Code comprehension is an important part of the software development process. As most of the software development takes place in collaborative environments, programmers must read and understand code written by others. Because of the prominence of code comprehension in software developers' daily lives, there has been a continuous increase in research concerning the cognitive processes that take place during code comprehension and various ways of measuring those processes. In fact, a whole field of study has been born that looks into neurological data collection and analysis in the software development context - NeuroSE.
One of the popular ways to measure cognitive activity is electroencephalogram (EEG) - a non-invasive, temporally dense way of measuring the electrical activity of the brain. However, while traditional machine learning methods such as support vector machines were utilized to classify EEG data, they require a lengthy preprocessing step to be effectively used. Deep learning models, such as convolutional neural networks (CNN) and recurrent neural networks (RNN), do not require extensive preprocessing and can work on raw, temporally dense data. However, despite that fact, deep learning approaches see almost no use in the NeuroSE field.

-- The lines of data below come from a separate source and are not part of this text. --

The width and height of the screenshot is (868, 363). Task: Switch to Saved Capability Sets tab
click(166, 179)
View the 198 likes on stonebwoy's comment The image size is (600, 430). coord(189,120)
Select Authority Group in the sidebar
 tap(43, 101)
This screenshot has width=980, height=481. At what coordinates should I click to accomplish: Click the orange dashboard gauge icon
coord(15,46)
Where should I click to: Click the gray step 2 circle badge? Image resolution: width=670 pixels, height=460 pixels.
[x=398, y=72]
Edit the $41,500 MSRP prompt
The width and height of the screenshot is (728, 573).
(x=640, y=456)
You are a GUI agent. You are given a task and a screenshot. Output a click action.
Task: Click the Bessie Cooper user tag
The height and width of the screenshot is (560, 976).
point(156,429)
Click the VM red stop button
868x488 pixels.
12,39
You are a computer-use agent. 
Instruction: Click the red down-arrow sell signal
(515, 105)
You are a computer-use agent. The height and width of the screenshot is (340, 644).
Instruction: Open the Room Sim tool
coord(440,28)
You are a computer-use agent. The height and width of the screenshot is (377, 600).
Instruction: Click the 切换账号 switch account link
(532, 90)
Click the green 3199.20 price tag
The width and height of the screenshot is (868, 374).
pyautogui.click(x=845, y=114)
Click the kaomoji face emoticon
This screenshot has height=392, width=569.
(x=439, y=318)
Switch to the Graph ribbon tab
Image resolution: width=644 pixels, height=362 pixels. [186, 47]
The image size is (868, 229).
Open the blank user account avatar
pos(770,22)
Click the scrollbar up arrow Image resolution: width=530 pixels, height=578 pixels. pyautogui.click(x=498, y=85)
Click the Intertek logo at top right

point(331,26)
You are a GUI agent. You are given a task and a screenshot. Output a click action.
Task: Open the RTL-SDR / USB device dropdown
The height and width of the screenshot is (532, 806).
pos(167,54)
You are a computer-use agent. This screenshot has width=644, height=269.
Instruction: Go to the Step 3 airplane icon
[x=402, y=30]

Therefore, this Master's thesis aims to test CNN and RNN models against traditional machine-learning approaches on two EEG datasets with and without preprocessing. This would allow other practitioners to see whether there are any benefits in using deep learning models and whether preprocessing aids in the classification tasks or not. Additionally, this work will conduct an interpretability study to better understand the way models behave on the dataset and what features of the EEG data they consider important in the classification of code comprehension tasks.